Abstract
The angular ADM reduction of the BTZ spacetime yields a Liouville-type theory. The analysis of the resulting Liouville theory naturally leads to the identification of the stretched horizon. The dynamics associated with the stretched horizon has a feature that seems consistent with the unsmooth horizon; the quantum gravity effects are essential for the unsmoothness. We show that the “anomaly” term in the stress–energy tensor is responsible for the Planck scale energy experienced by an infalling observer.
Highlights
Given the unrenormalizability of the 4D Einstein–Hilbert action, the semi-classical description has been widely used in the black hole literature. (See, e.g., [1,2] for reviews.) This description led to the discovery of Hawking radiation and many other useful results, and we believe it is essential to go beyond it to solve Black Hole Information (BHI) problem and surrounding issues
We show that the central charge term induces the invariant quantity above to generate the Planck scale energy density at the stretched horizon, a behavior consistent with the idea of the unsmooth horizon [30,4]

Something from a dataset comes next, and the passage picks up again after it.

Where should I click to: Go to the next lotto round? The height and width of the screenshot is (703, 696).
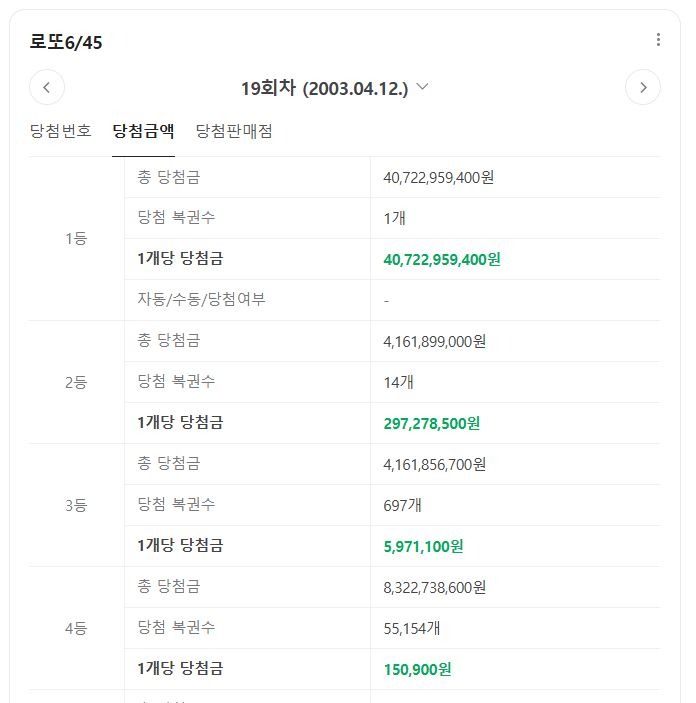coord(643,87)
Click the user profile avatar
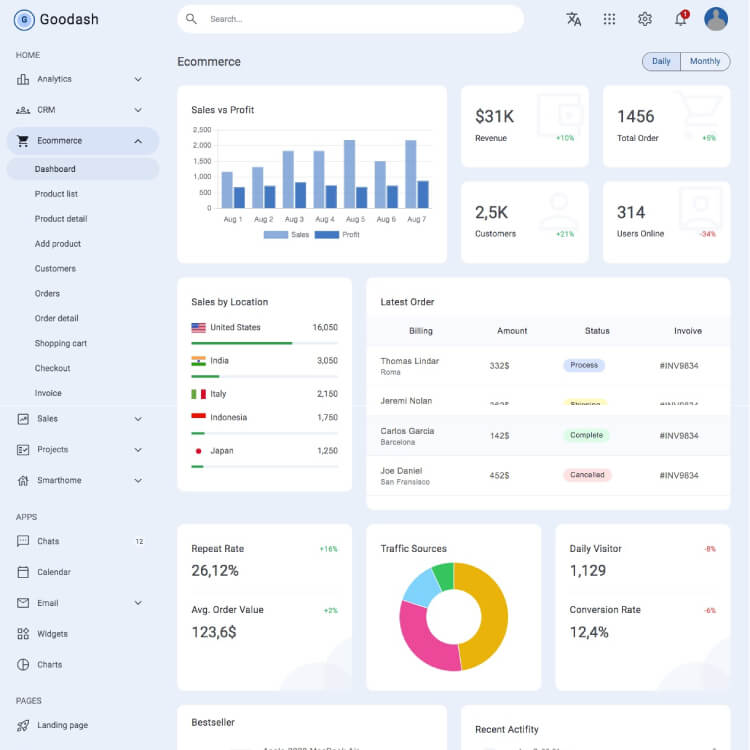The height and width of the screenshot is (750, 750). point(716,19)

The additional ADM reduction along r has led to the natural identification of the stretched horizon
Summary
Given the unrenormalizability of the 4D Einstein–Hilbert action, the semi-classical description has been widely used in the black hole literature. (See, e.g., [1,2] for reviews.) This description led to the discovery of Hawking radiation and many other useful results, and we believe it is essential to go beyond it to solve Black Hole Information (BHI) problem and surrounding issues. By applying the procedure in the Hamilton–Jacobi formulation, it was shown that the 5D AdS gravity admits a class of solutions with a “moduli field”, which in turn was identified as the abelian worldvolume (i.e., the hypersurface at a fixed r ) gauge field [10,11]. This may be viewed as the way in which the actual dualization of the bulk theory to the boundary theory should generally work.. We take the Liouville theory resulting from the φ-reduction and analyze its implications for black hole physics.